Au demeurant, le règlement sur la taxonomie vise à établir un système de classification unifié des activités économiques considérées comme durables sur le plan environnemental. Cette classification ou taxonomie porte donc sur des activités économiques données. Ainsi, l’établissement, par la Commission, des critères d’examen technique permettant de déterminer si une activité peut être considérée comme contribuant de manière substantielle à l’atténuation du changement climatique et ne cause pas de préjudice important aux objectifs environnementaux vise, au cas par cas, une activité économique concrète.
Les autres moyens soulevés s’étant également révélés non fondés, le Tribunal rejette le recours dans son intégralité.
( 1 ) Règlement délégué (UE) 2022/1214 de la Commission, du 9 mars 2022, modifiant le règlement délégué (UE) 2021/2139 en ce qui concerne les activités économiques exercées dans certains secteurs de l’énergie et le règlement délégué (UE) 2021/2178 en ce qui concerne les informations à publier spécifiquement pour ces activités économiques (JO 2022, L 188, p. 1, ci-après le « règlement attaqué »).

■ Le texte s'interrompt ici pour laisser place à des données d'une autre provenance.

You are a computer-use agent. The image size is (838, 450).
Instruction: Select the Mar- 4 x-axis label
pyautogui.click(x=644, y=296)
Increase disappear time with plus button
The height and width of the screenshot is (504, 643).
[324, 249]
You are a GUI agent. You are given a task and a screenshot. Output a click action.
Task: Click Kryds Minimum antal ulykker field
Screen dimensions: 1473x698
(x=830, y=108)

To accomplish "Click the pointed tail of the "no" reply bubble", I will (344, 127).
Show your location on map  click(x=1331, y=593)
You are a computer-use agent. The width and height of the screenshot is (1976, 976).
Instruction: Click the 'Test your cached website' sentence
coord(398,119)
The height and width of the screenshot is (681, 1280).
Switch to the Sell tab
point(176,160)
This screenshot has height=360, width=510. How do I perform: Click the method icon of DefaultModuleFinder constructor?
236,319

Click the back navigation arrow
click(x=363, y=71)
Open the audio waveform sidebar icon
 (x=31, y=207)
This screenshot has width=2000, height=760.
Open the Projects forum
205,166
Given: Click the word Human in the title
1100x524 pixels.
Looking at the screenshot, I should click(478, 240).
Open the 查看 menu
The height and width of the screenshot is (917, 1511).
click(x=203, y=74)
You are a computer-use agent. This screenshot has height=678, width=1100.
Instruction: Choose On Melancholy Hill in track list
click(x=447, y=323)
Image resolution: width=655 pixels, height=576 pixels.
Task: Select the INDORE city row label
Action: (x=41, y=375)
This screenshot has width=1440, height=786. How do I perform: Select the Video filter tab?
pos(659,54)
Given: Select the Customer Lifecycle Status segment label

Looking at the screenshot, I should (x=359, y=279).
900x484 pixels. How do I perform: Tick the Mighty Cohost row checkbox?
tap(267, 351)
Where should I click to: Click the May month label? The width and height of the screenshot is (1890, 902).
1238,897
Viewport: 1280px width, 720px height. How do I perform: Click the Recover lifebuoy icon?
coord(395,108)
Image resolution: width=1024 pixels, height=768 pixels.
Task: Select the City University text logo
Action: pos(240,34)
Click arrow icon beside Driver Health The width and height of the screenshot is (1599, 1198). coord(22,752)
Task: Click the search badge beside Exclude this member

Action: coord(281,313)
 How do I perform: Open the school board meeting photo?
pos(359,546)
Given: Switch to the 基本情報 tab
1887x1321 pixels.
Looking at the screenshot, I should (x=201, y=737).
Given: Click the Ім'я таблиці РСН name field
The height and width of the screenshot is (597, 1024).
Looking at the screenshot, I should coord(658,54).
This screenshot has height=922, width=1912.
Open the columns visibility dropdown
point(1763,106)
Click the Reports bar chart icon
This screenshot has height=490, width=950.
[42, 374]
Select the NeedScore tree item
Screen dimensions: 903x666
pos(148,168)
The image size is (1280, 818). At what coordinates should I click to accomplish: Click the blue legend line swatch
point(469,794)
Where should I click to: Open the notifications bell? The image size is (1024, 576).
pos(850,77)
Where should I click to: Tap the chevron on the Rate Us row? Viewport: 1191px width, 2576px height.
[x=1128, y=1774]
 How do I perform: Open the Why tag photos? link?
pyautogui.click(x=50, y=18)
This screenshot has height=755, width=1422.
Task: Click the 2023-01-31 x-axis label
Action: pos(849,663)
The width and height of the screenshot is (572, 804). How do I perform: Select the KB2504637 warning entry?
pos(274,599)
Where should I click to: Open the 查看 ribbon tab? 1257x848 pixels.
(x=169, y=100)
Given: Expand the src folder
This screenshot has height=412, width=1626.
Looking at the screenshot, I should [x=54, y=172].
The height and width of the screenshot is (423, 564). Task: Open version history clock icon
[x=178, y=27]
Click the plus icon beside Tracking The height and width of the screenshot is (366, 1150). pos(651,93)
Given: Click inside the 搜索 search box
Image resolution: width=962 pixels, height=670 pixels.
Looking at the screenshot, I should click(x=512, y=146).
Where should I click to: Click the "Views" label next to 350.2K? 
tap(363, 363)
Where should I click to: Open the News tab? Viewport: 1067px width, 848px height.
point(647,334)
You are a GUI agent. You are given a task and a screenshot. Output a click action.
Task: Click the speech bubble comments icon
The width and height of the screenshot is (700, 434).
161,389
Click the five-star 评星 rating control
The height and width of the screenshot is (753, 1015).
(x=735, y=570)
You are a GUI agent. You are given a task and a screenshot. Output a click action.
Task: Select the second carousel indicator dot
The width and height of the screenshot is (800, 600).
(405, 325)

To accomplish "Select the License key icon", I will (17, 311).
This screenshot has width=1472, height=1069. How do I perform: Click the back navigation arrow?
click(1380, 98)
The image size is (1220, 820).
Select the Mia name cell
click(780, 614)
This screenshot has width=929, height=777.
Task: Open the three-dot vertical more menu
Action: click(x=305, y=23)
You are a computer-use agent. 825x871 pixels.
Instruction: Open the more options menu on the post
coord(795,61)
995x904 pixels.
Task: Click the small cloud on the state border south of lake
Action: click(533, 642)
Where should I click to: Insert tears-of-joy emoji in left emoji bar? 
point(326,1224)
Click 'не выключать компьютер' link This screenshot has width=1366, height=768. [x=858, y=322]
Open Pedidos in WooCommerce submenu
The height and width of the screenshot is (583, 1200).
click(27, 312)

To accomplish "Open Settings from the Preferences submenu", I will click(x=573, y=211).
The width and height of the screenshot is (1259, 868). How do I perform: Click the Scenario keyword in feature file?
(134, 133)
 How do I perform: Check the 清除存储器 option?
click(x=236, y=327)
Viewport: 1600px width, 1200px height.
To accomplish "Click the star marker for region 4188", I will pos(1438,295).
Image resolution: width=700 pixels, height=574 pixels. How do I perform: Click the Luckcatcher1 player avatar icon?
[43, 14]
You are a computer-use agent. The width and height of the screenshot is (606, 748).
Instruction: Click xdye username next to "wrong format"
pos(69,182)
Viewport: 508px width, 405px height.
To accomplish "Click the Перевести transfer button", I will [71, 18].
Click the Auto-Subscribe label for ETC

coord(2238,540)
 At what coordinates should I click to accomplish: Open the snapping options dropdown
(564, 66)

( 2 ) Règlement (UE) 2020/852 du Parlement européen et du Conseil, du 18 juin 2020, sur l’établissement d’un cadre visant à favoriser les investissements durables et modifiant le règlement (UE) 2019/2088 (JO 2020, L 198, p. 13).
( 3 ) Articles 3 et 9 du règlement sur la taxonomie.
( 4 ) Règlement délégué (UE) 2021/2139 de la Commission, du 4 juin 2021, complétant le règlement (UE) 2020/852 du Parlement européen et du Conseil par les critères d’examen technique permettant de déterminer à quelles conditions une activité économique peut être considérée comme contribuant substantiellement à l’atténuation du changement climatique ou à l’adaptation à celui-ci et si cette activité économique ne cause de préjudice important à aucun des autres objectifs environnementaux (JO 2021, L 442, p. 1).
( 5 ) Cette disposition définit les activités économiques qui sont considérées comme apportant une contribution substantielle à l’atténuation du changement climatique.
( 6 ) Article 31, paragraphe 3, sous a) et b), de la convention de Vienne sur le droit des traités, du 23 mai 1969 (Recueil des traités des Nations unies, vol. 1155, p. 331).
( 7 ) Directive 2011/70/Euratom du Conseil, du 19 juillet 2011, établissant un cadre communautaire pour la gestion responsable et sûre du combustible usé et des déchets radioactifs (JO 2011, L 199, p. 48).
( 8 ) Le TEG estime que le seuil de 100 g de CO2eq/kWh encadre scientifiquement le respect de la condition consistant à favoriser la transition vers une économie neutre pour le climat et qu’il devrait être abaissé tous les cinq ans.
( 9 ) Article 17, paragraphe 2, et article 19, paragraphe 1, sous g), du règlement sur la taxonomie.